Not Christmas. Okay, yes, it is almost here, but that's not exactly what this is about.
I went to weigh in today at the noon meeting, since our center will be closed after that meeting until Friday. I stepped on the scale, and I am four pounds down from last week. FOUR. Okay, big whoop, right? Well, yeah. I haven't had a four-pound loss in forever, so YES, it is a big deal.
But this means I have ten pounds to go to hit goal. Ten. Ten. Ten. Ten.
I have to let it sink in.
I never in my wildest imagination pictured myself at this point when I started out. Seriously, when I started out, I had no idea where it would all lead, or if I would have the courage and determination to continue. The earliest successes led me to believe that yes, I could do this. But I had so much weight to lose that I really couldn't picture the final "Winning Outcome" (wink!). It was only by looking piece by piece, five pounds by five pounds (or ten by ten), that I could do it. Knowing that I probably should lose X amount was always in the back of my mind ..... but to actually imagine it? I couldn't -- certainly not at first.
And now? There are days I still can't believe it's real. Yes, I have photographic proof of all the success along the way, and God knows I have the clothing from both ends of the spectrum to prove it. And I see the numbers on the scale that tell me this.
People tell me I'm more outgoing, more confident -- and maybe to some small degree that's the case. I've never been a shrinking violet by any stretch, nor have I ever minded the spotlight. Yes, Sam, a ham, I am. But there does seem to be a little more boldness that was perhaps lurking underneath.

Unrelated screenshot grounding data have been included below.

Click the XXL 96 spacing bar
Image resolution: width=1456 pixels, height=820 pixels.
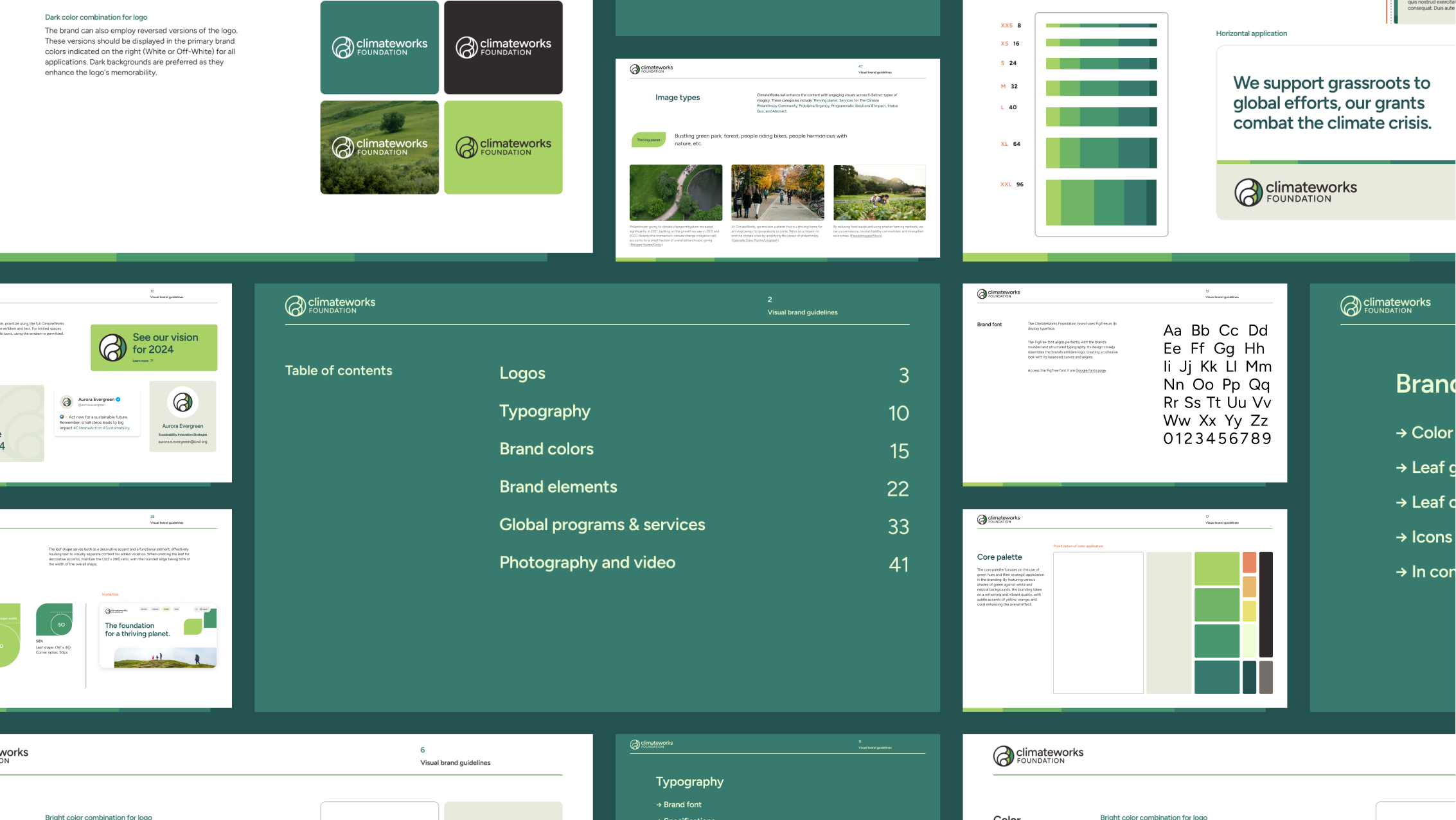(1101, 202)
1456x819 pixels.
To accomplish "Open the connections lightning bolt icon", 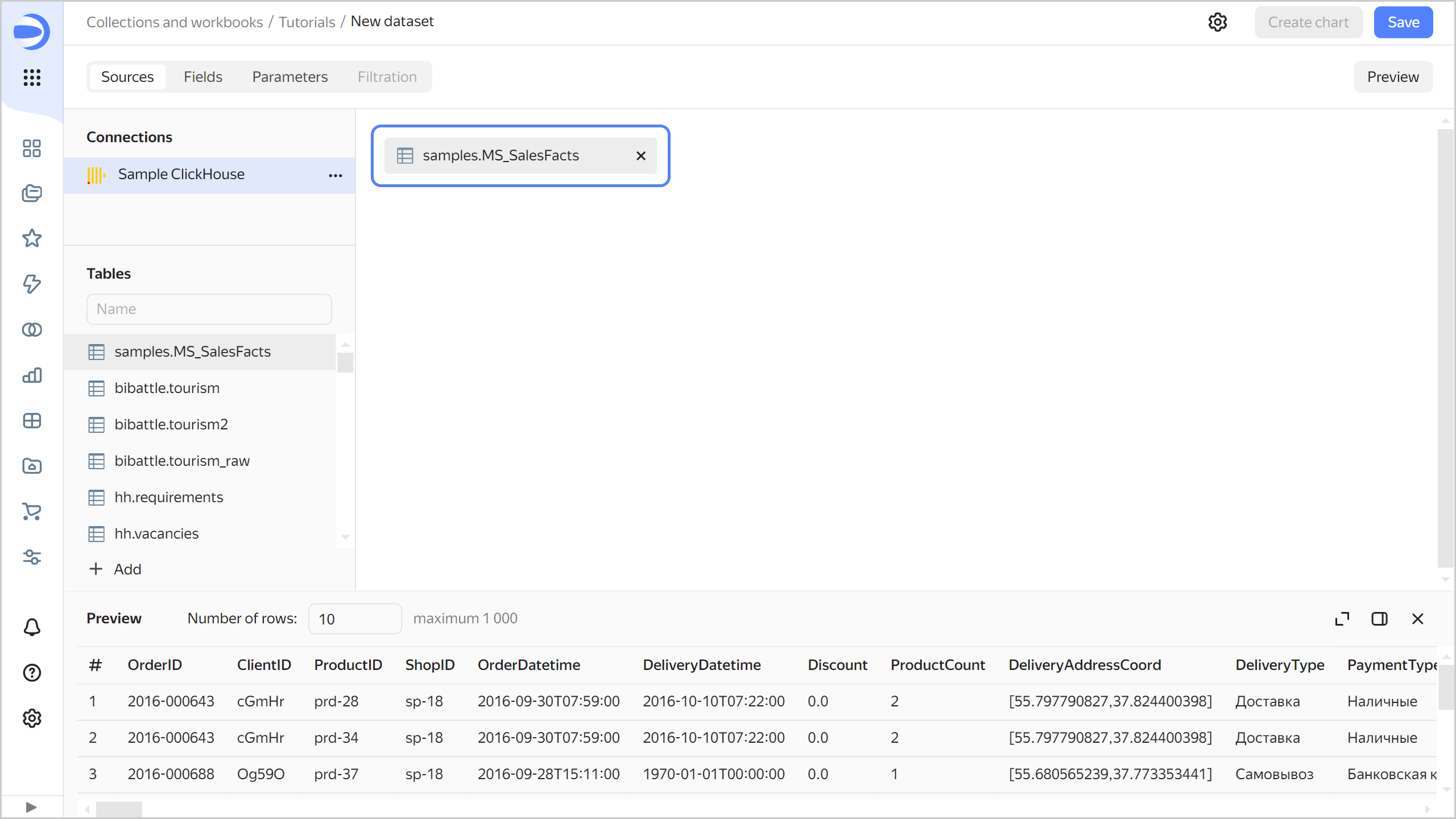I will pos(32,284).
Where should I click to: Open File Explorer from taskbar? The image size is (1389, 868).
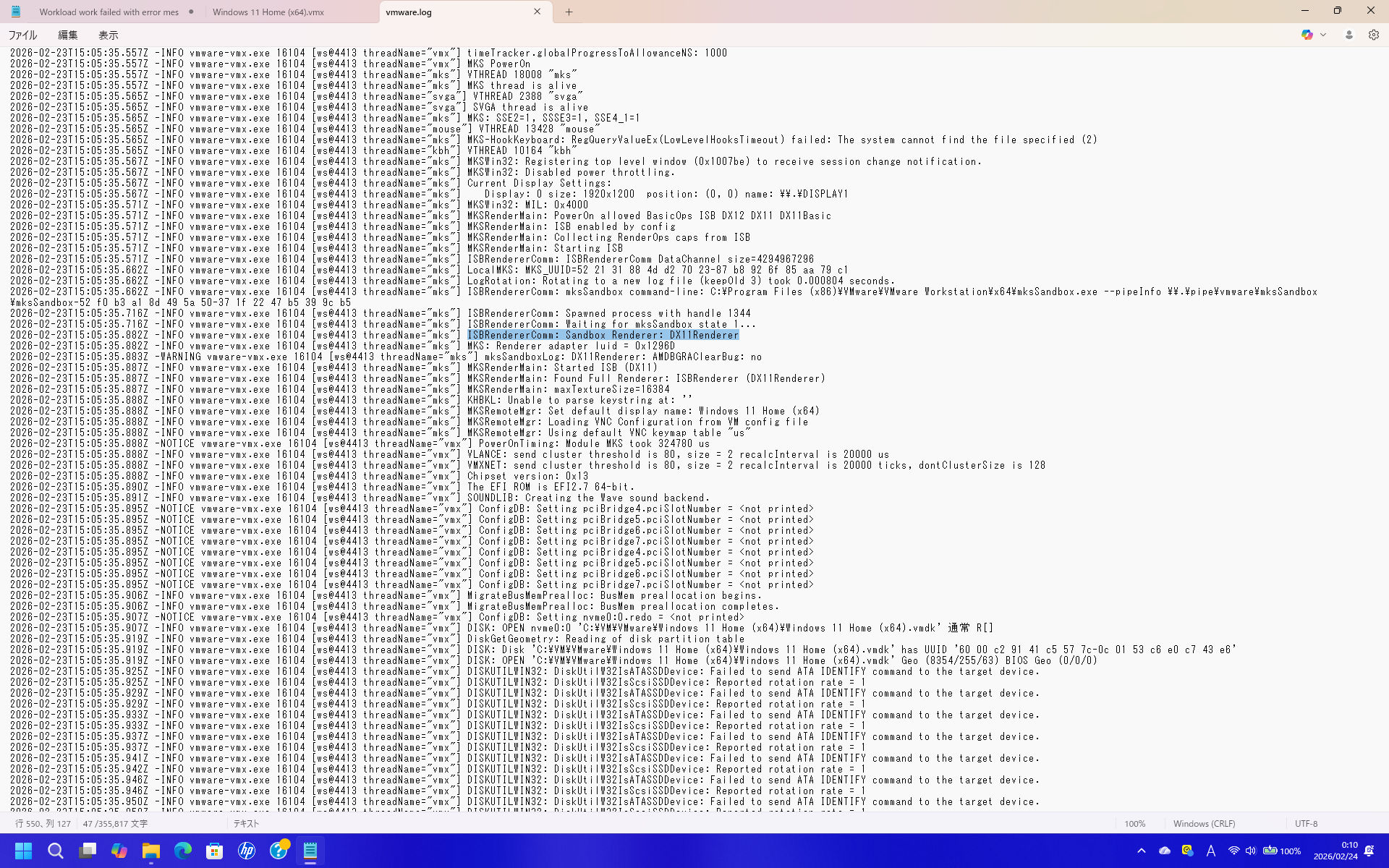coord(150,851)
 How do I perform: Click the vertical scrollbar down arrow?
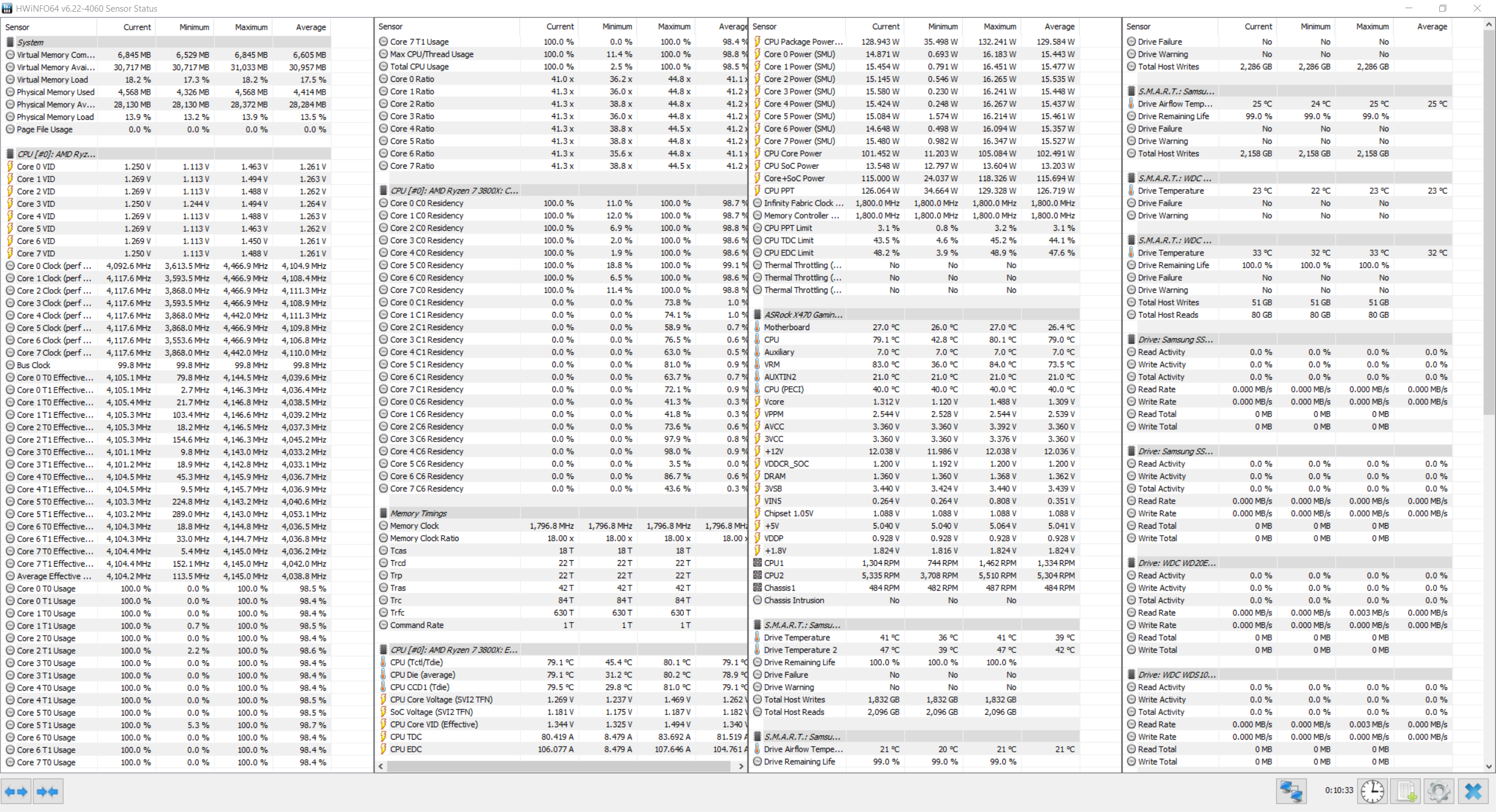click(x=1490, y=766)
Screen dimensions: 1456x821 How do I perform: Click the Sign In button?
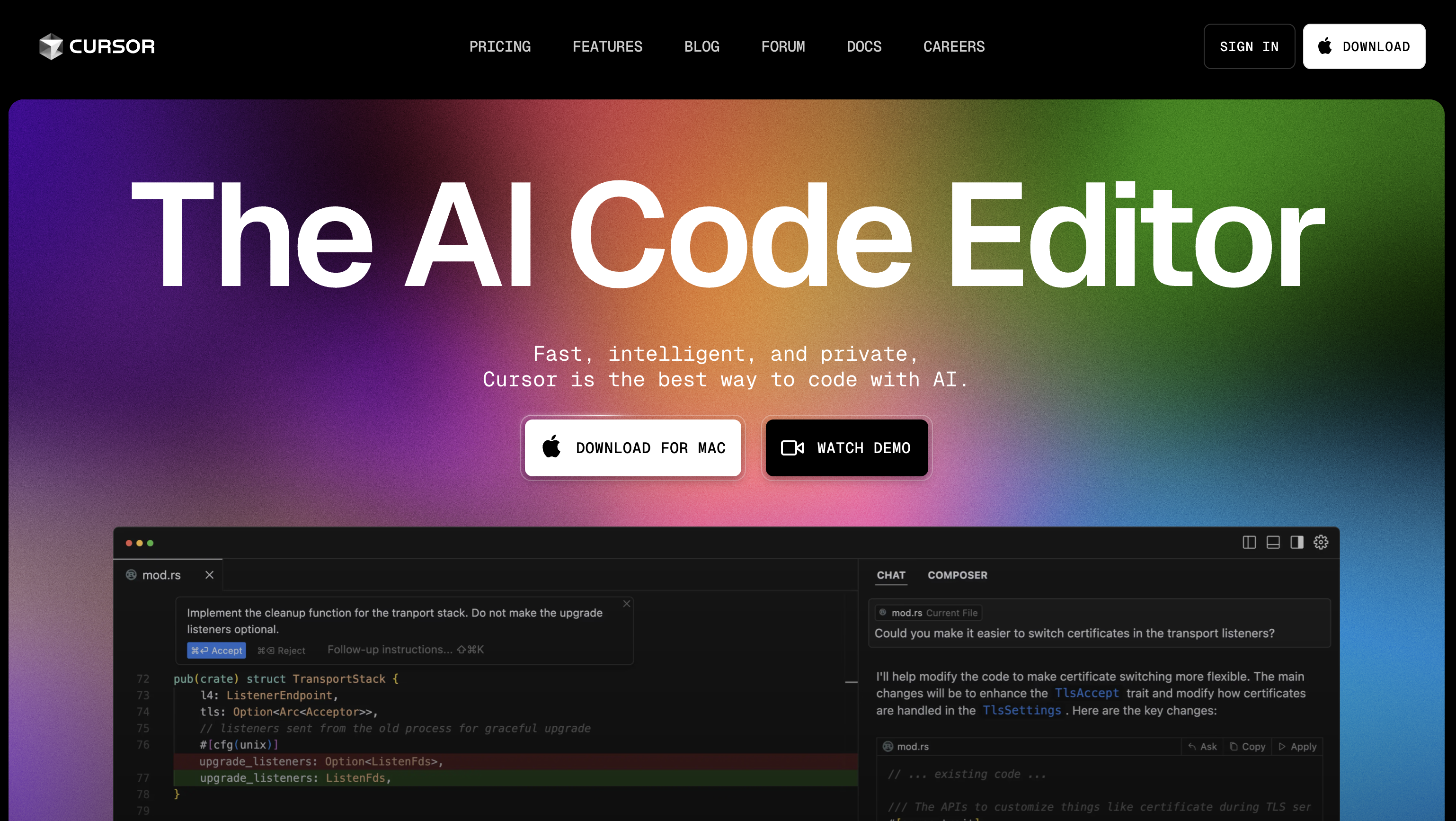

Ten. Wow. Ten. I'm still in awe. So my plan for the holidays and into next week (when the center will be closed for New Year's)? Same as it ever was: to do exactly what I do every other day of the week. Eat right, get in some activity if at all possible, and enjoy life. To use the tools at my disposal to have a good day, a good week, a good life. And if a small setback happens, I know how to get back on track -- and I will.